Crystal structure of α-galactosidase from Trichoderma reesei and its complex with galactose:: Implications for catalytic mechanism

The crystal structures of alpha-galactosidase from the mesophilic fungus Trichoderma reesei and its complex with the c mpetitive inhibitor, beta-D-galactose, have been determined at 1.54 Angstrom and 2.0 Angstrom resolution, respectively. The alpha-galactosidase structure was solved by the quick cryosoaking method using a single Cs derivative. The refined crystallographic model of the alpha-galactosidase consists of two domains, an N-terminal catalytic domain of the (beta/alpha)(8) barrel topology and a C-terminal domain which is formed by an antiparallel beta-structure. The protein contains four N-glycosylation sites located in the catalytic domain.

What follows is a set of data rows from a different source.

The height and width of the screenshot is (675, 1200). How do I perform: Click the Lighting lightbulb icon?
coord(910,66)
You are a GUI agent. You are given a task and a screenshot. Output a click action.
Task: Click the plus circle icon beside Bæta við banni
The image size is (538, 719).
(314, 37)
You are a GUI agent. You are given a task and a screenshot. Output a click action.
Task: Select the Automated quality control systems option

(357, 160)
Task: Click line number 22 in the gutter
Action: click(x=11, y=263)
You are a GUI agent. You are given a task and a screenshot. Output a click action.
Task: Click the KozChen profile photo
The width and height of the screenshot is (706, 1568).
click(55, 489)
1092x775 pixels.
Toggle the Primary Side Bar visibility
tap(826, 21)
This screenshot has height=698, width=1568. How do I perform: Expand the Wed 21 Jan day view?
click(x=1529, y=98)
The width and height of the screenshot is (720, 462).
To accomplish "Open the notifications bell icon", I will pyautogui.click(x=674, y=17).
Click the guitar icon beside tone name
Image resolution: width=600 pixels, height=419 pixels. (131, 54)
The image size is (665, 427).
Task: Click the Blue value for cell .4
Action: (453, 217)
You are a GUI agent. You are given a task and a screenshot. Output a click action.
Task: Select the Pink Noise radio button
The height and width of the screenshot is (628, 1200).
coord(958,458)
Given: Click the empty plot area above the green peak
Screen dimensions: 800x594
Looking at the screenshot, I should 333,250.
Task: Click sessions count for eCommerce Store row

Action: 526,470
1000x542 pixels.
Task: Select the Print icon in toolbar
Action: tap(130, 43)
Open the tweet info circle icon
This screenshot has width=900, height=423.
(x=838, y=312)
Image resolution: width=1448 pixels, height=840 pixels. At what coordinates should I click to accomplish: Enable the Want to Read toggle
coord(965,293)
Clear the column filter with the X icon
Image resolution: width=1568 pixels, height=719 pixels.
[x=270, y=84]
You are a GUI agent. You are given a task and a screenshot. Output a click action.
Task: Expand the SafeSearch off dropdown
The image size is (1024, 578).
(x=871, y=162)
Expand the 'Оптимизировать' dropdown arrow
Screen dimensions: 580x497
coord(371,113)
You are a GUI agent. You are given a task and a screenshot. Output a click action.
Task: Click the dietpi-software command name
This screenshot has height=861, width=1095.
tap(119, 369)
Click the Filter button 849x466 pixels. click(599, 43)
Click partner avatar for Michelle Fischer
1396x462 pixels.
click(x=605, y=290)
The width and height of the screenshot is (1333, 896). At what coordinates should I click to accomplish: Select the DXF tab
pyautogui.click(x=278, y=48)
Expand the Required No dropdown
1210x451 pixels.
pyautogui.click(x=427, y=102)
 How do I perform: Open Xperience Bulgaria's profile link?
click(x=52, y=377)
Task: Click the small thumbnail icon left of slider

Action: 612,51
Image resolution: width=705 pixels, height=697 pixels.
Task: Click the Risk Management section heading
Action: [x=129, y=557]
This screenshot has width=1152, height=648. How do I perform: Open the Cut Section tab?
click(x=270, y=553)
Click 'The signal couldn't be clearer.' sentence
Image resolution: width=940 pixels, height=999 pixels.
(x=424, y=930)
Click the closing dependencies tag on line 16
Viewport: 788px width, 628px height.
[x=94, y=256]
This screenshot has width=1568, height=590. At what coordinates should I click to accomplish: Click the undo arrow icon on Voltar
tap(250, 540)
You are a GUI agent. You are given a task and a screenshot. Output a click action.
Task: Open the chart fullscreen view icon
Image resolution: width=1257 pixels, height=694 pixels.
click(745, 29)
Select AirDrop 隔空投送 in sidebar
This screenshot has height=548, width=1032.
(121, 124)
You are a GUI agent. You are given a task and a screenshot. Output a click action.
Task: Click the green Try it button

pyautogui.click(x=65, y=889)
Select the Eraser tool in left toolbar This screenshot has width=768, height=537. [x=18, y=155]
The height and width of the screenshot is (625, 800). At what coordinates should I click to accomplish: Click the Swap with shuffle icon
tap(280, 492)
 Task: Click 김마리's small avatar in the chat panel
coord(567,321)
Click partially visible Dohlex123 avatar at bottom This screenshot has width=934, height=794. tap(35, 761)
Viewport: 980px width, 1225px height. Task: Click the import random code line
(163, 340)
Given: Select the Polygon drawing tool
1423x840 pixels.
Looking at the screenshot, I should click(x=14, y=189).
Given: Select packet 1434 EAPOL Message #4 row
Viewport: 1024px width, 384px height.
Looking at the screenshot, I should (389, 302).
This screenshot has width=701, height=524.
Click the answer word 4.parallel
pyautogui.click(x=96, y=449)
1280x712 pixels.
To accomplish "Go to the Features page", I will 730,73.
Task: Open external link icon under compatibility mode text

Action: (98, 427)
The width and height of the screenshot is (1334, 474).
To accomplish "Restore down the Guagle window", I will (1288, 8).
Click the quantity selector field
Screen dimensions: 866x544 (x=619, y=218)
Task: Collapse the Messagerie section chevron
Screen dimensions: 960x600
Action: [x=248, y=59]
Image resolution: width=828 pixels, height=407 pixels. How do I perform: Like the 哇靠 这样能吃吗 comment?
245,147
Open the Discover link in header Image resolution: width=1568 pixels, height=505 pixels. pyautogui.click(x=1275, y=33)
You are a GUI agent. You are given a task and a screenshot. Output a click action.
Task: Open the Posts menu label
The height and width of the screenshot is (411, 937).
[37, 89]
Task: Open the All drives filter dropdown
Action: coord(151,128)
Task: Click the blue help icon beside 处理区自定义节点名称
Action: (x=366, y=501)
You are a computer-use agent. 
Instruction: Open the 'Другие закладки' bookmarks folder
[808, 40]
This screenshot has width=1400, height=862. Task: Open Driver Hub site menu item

Some of the oligosaccharides were found to participate in inter-domain contacts. The galactose molecule binds to the active site pocket located in the center of the barrel of the catalytic domain. Analysis of the alpha-galactosidase-galactose complex reveals the residues of the active site and offers a structural basis for identification of the putative mechanism of the enzymatic reaction. The structure of the alpha-galactosidase closely resembles those of the glycoside hydrolase family 27. The conservation of two catalytic Asp residues, identified for this family, is consistent with a double-displacement reaction mechanism for the alpha-galactosidase. Modeling of possible substrates into the active site reveals specific hydrogen bonds and hydrophobic interactions that could explain peculiarities of the enzyme kinetics. (C) 2004 Elsevier Ltd. All rights. reserved.